Já no caso da Fazenda Cachoeira, a manta texturizada chegaria apenas ontem à noite. Hoje de manhã, técnicos do núcleo local iniciariam os trabalhos para colocá-la sobre a vala. Sobre o material ainda terá que ser feito um piso de 80 centímetros de terra e técnicos do IAP têm que conceder outra licença. Todo esse procedimento evitaria que o lençol freático da propriedade seja contaminado. Apesar de todo esse trâmite, a expectativa é que os sacrifícios também comecem amanhã.
Necropsia - Informalmente, o Ministério da Agricultura, Pecuária e Abastecimento (Mapa) já concordou com a realização de necropsia no rebanho paranaense. Segundo o superintendente do órgão no Estado, Walmir Kowaleswki de Souza, ontem faltava apenas a autorização do Centro Pan-Americano de Febre Aftosa (Panaftosa), no Rio de Janeiro, para realização dos exames no laboratório. Os exames foram impostos pelos pecuaristas para aceitar o sacrifício sem ações judiciais. Se não vier a autorização hoje por parte do Mapa é provável que os pecuaristas tentem impedir o sacrifício.
Já o governo do Estado autorizou a realização de necropsias e coleta de material de animais que serão sacrificados nas sete propriedades reconhecidas como focos de febre aftosa. Conforme a resolução 22/2006 o material coletado deverá ser encaminhado ao laboratório do Panaftosa.
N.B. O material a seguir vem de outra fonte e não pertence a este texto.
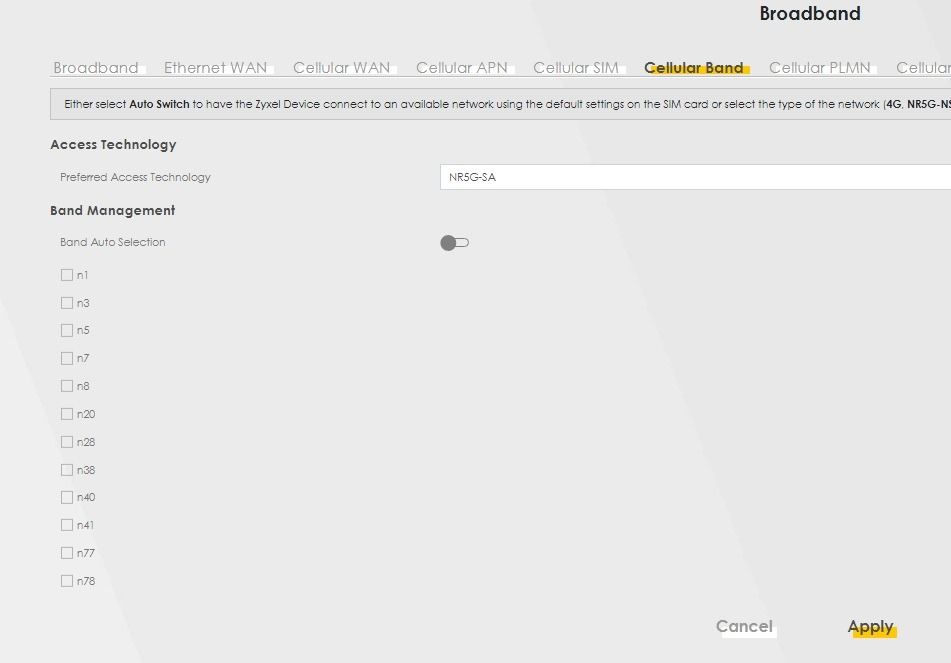Image resolution: width=951 pixels, height=663 pixels.
Task: Switch to the Cellular PLMN tab
Action: click(x=819, y=68)
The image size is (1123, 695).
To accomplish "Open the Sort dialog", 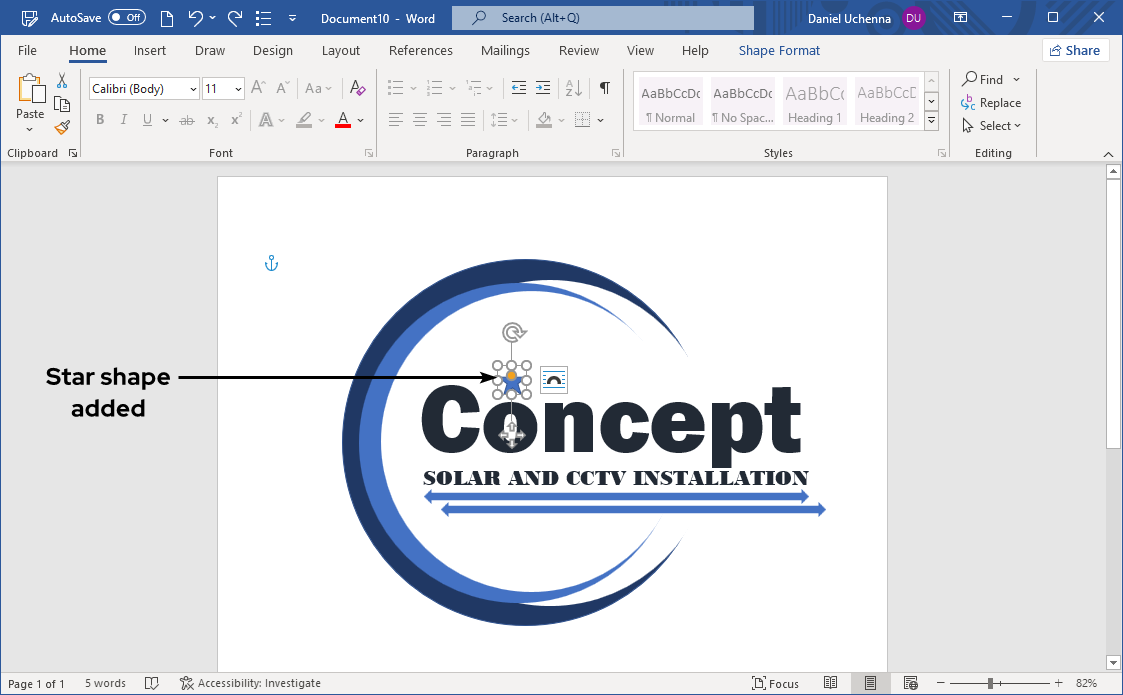I will [573, 88].
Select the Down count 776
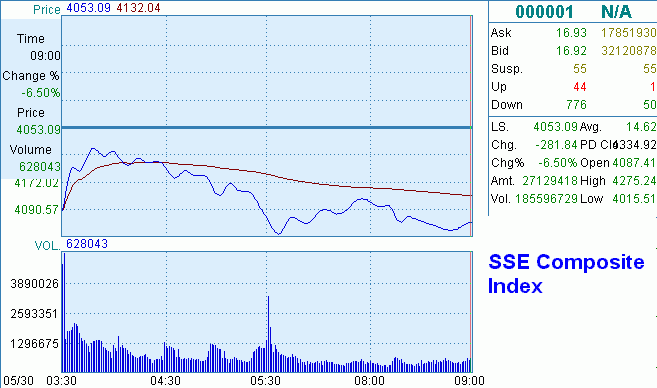Screen dimensions: 657x388 click(x=577, y=105)
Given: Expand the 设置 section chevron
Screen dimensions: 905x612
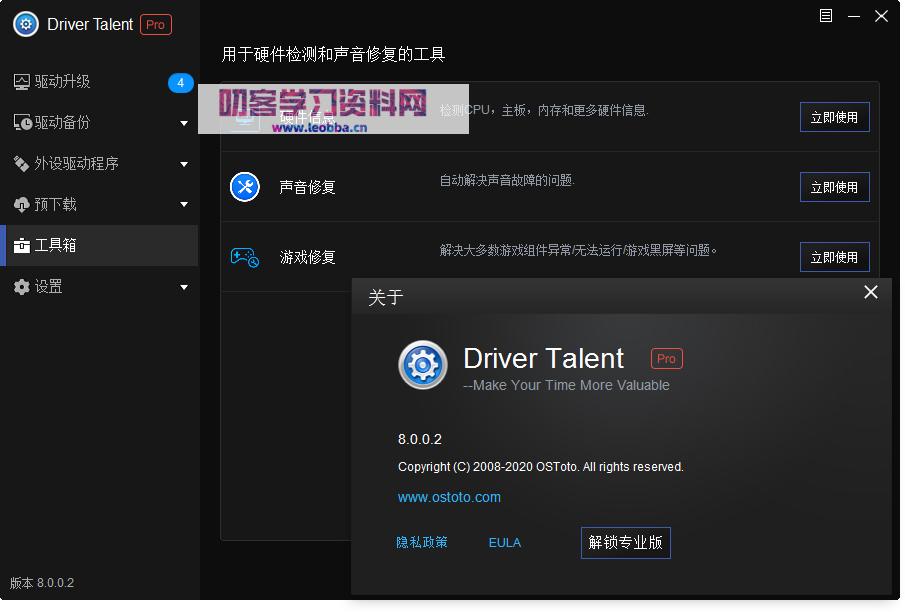Looking at the screenshot, I should 184,287.
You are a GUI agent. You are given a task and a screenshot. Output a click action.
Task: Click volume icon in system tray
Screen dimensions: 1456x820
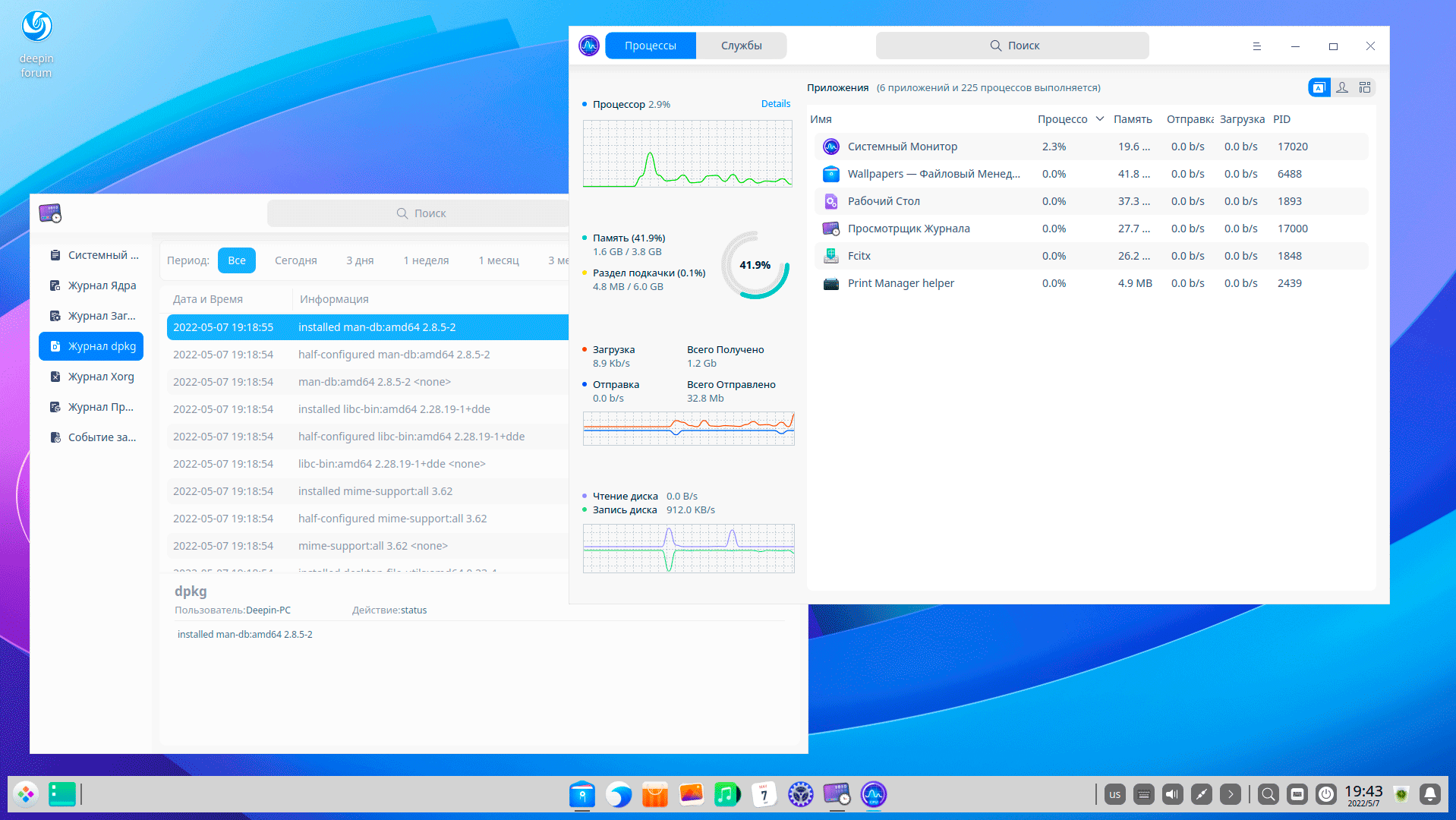[1172, 794]
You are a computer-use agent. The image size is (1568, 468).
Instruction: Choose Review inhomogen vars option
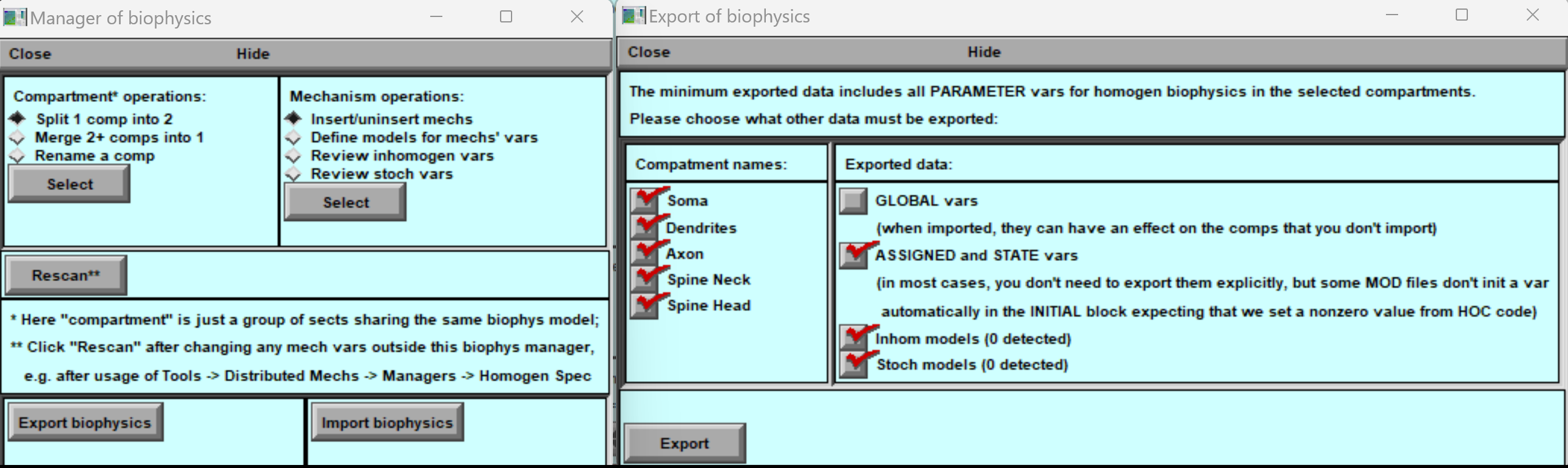point(293,157)
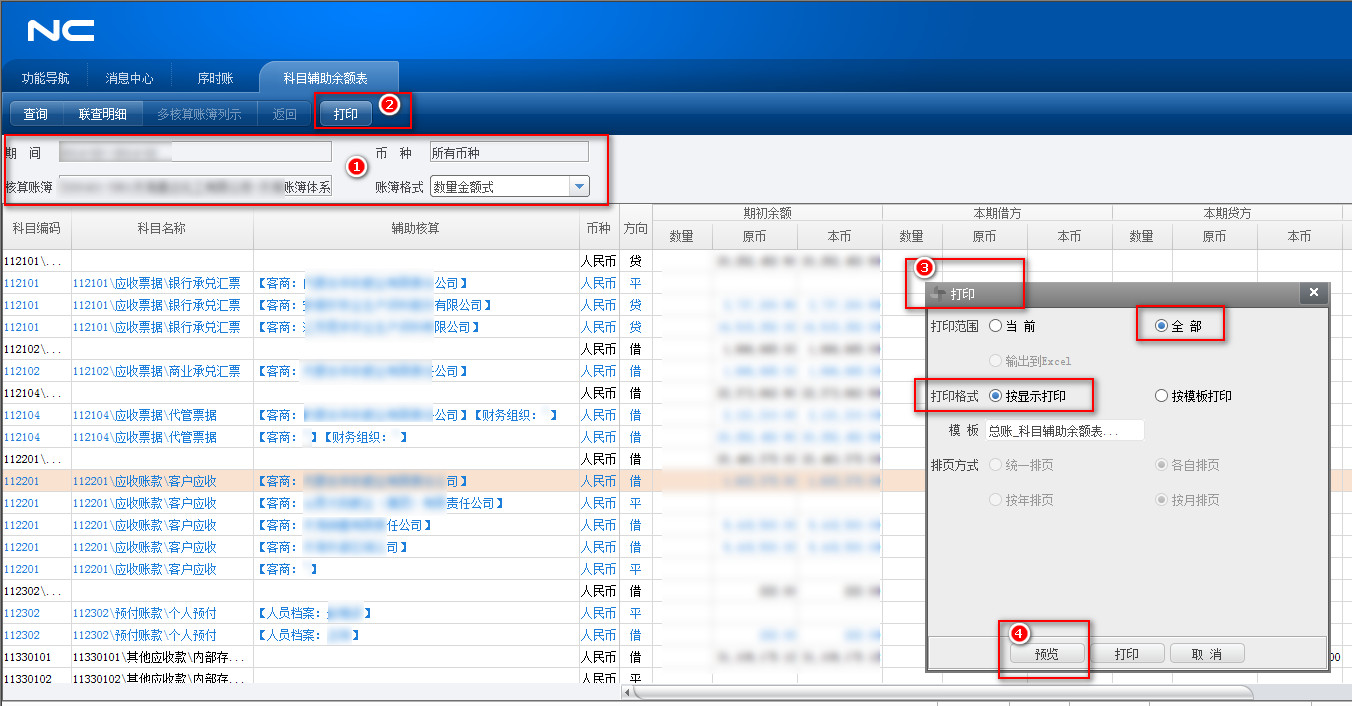Switch to 消息中心 tab
This screenshot has height=706, width=1352.
[x=129, y=78]
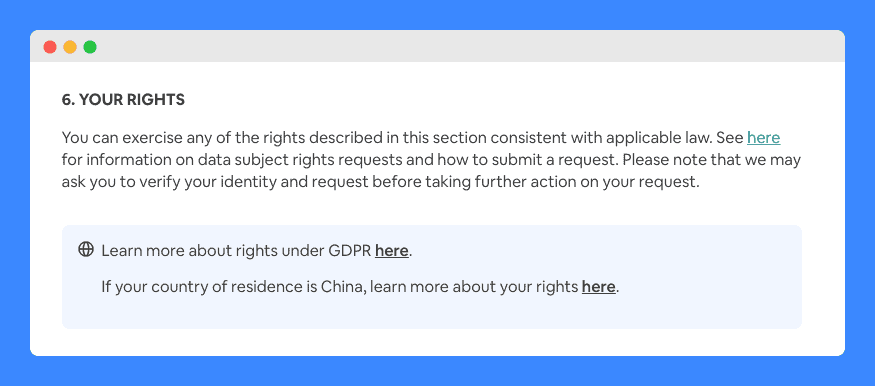Click the yellow minimize window dot
The height and width of the screenshot is (386, 875).
(x=70, y=47)
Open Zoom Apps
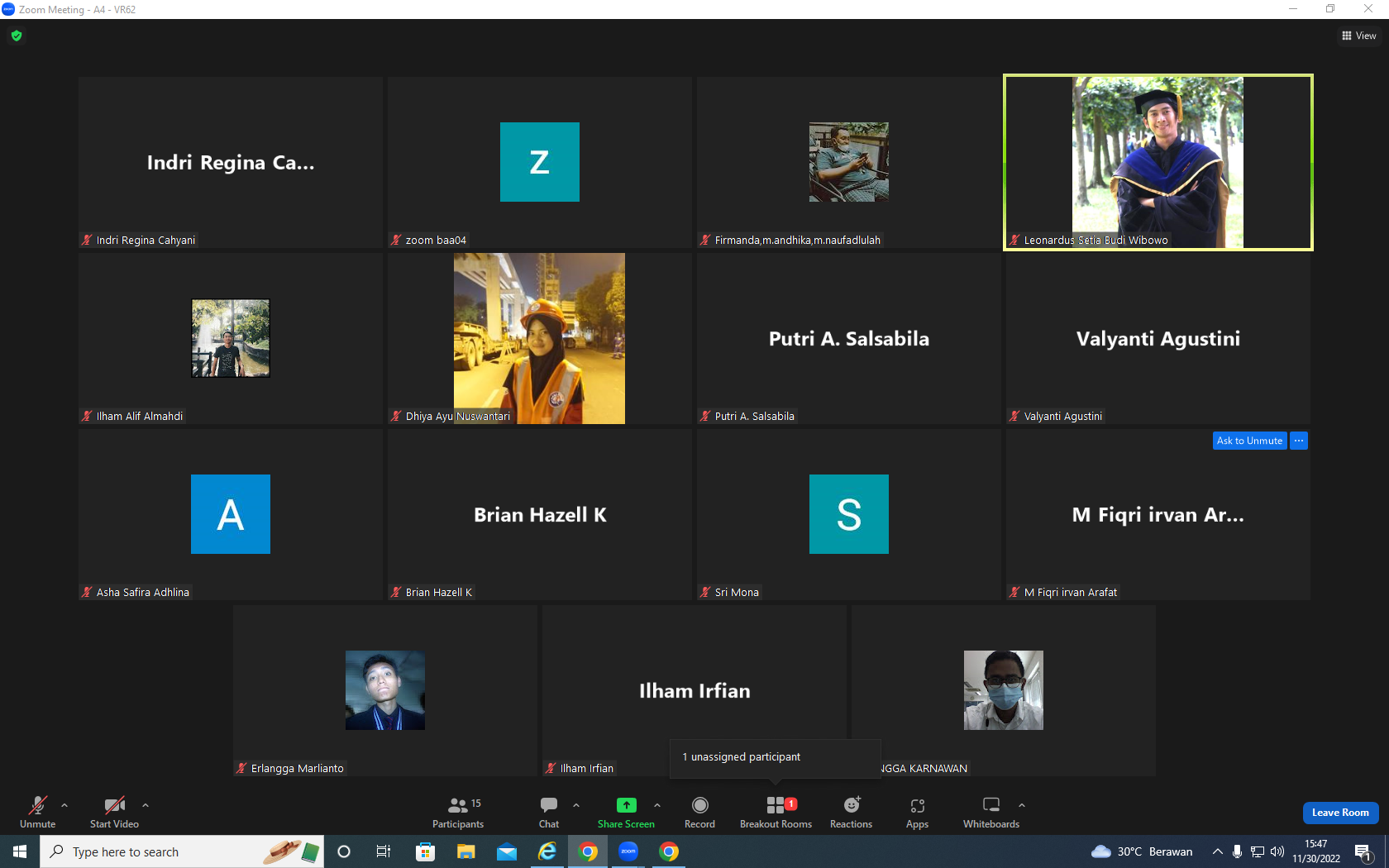The width and height of the screenshot is (1389, 868). pos(917,812)
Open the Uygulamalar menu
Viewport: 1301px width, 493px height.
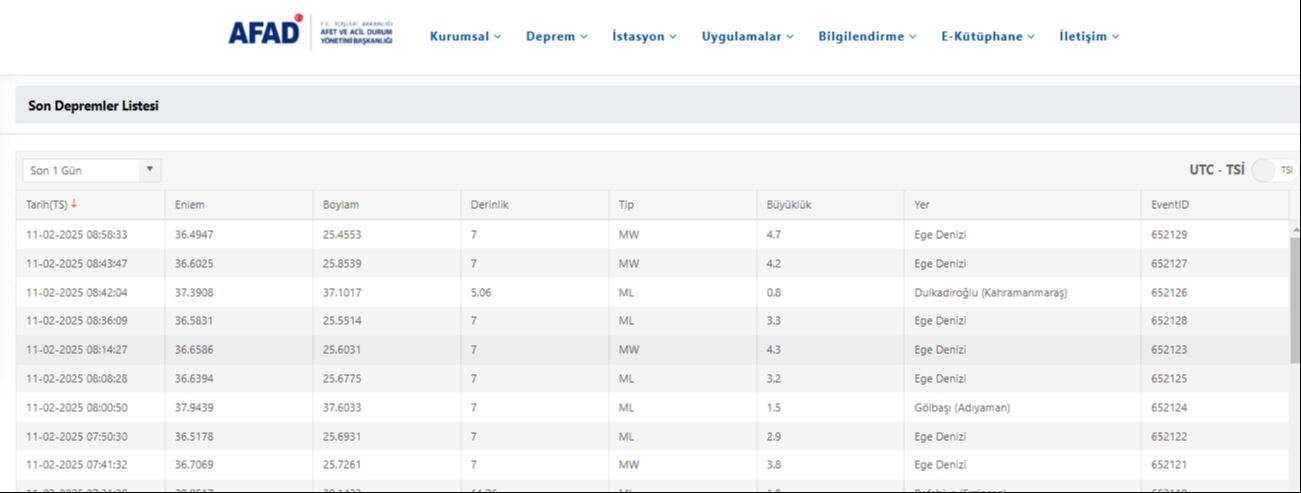click(x=747, y=36)
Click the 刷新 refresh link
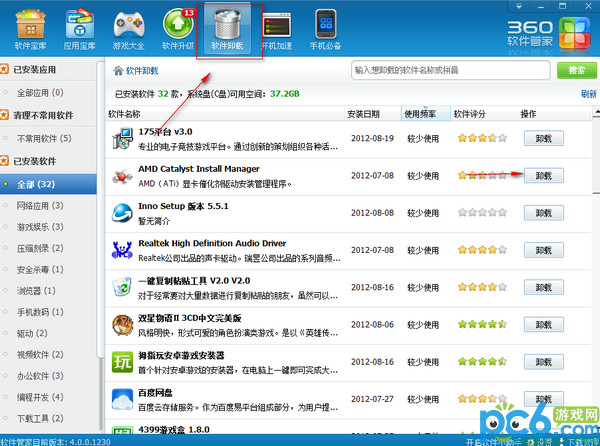Screen dimensions: 600x446 click(588, 94)
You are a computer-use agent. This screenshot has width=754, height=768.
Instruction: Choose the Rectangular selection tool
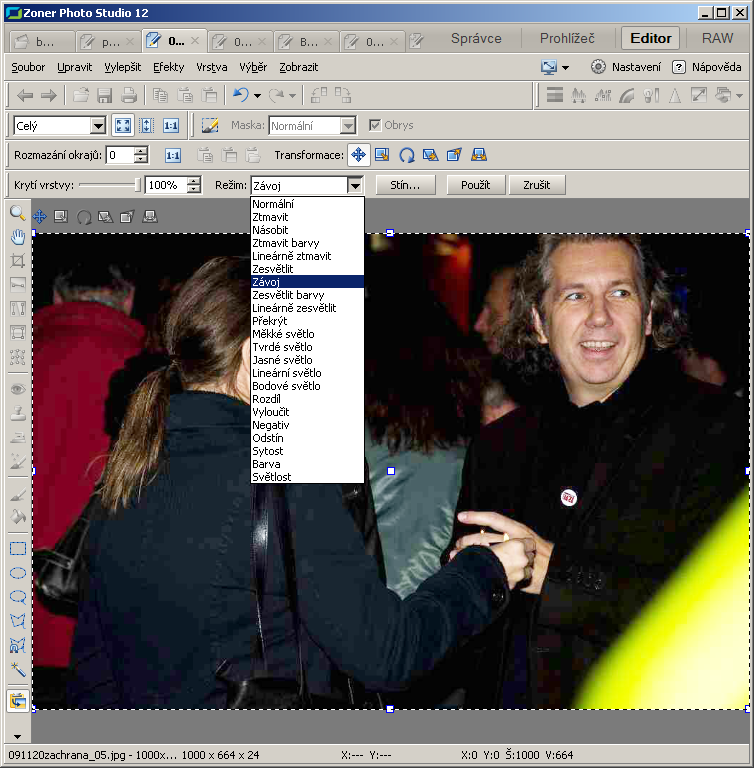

As necropsias, a coleta e o envio dos materiais deverão ser realizados pelos técnicos do Departamento de Fiscalização e Defesa Agropecuária (Defis) da Seab, com o acompanhamento de um técnico indicado pelo Ministério e dois indicados pelos proprietários dos animais: veterinários Raimundo Tostes, do Cesumar; e Amauri Alfieri, da UEL.